General confusion about crates vs modules; main.rs and lib.rs being in the same directory, but declaring different crates. Not understanding how to import stuff from lib.rs into main.rs, because it feels a bit different than other modules.
People used to also struggle a lot with "use" and paths pre-Rust 2018, but that's been mostly cleaned up at this point.
So a point of comparison would be like a Swift or a Java where module/package definitions are defined implicitly, based on the location in the file system. In contrast, Rust's explicit module declarations seem cumbersome and unnecessary, especially since 90% of the time you're just typing out a structure which is identical to what already exists in the file system. So this could easily be inferred, but it's just not.
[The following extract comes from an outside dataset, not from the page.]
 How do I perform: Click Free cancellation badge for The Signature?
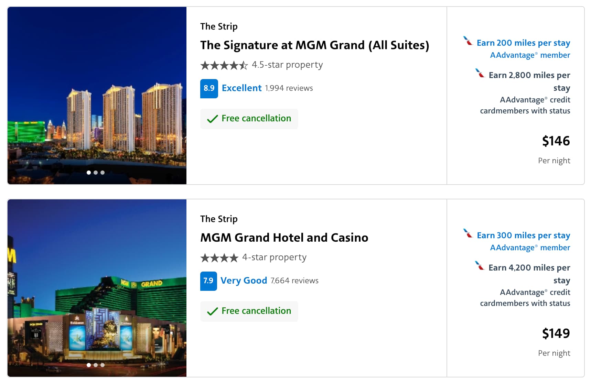pos(249,119)
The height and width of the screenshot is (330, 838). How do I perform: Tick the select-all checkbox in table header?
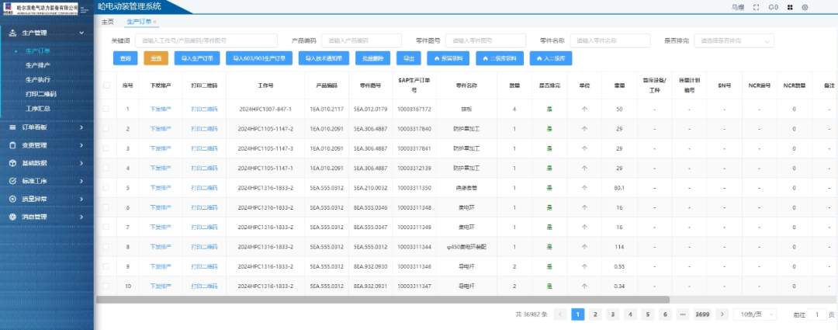[106, 86]
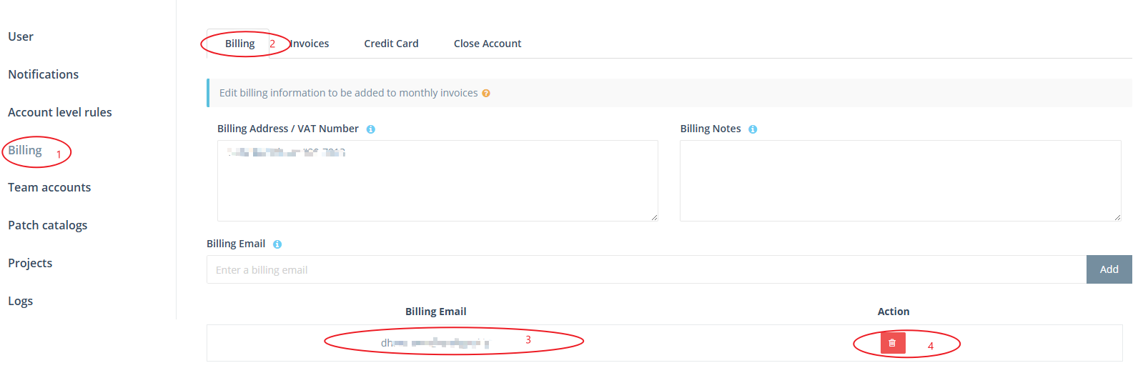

I think the same can be said for match statements on enums: in Rust you need to match against the fully qualified type name, when in other languages (including Zig) you can infer everything up to the enum case, since it's already specified by the type you are matching against.
These kinds of things just seem weirdly inconsistent, since in many cases Rust favors inference and elision to remove boilerplate, while in other cases it requires explicitness when there is no technical reason for it to be required, and other languages handle inference just fine.
I actually the module system is one of the few exceptions where it's actually poorly designed. It could very easily have a 1:1 mapping to the filesystem with no need to declare modules to use them. Lot's of people apparently don't like that idea, but most other module systems do it that way, and IMO it would be a lot more intuitive.
> It could very easily have a 1:1 mapping to the filesystem with no need to declare modules to use them.
I would love to see this. The issue isn't that people hate the idea. The issue is not breaking existing projects and workflows when making such a change. If we could find a way to make this work without breaking existing projects and workflows, I think there's support for doing so.
What if we could provide this with tooling? Like, everyone that uses Go for an extended period eventually complains about how it's an error to import a module and not use it... until they enable goimports-on-save and then the problem vanishes (mostly). (My point is not to compare go/rust module systems but to illuminate how a pain point introduced by the language's guarantees can be eliminated by tooling.)
If there is such an easy to define 1:1 mapping, then could there be a rustmods-on-save tool that automatically adds mod statements according to a fixed scheme whenever any *.rs file is created in the current directory or a child directory?
At the very least, we could have a warning if you have any .rs file that isn't being brought in by a `mod` statement, which would help people understand why their code isn't working.
That'd also get us halfway towards just making it automatically work without `mod` statements.
The new module system is already incompatible with pre-2018 edition projects, so I don't know why this argument explains why the current module system doesn't bite the bullet and use the file system hierarchy.
> The new module system is already incompatible with pre-2018 edition projects
Code written for the 2015 edition should generally just work with the 2018 edition module system. That's part of what we worked to ensure, and that's why we didn't mix in changes that might have reduced that compatibility.
Rust has an RFC process, which is great in many ways. But for something like a module system where everyone has an opinion, it can result in an over-engineered solution that tries to satisfy everyone.
I just wonder how much of that is as-hoc reasoning, and it doesn’t seem like it’s a particularly good sign.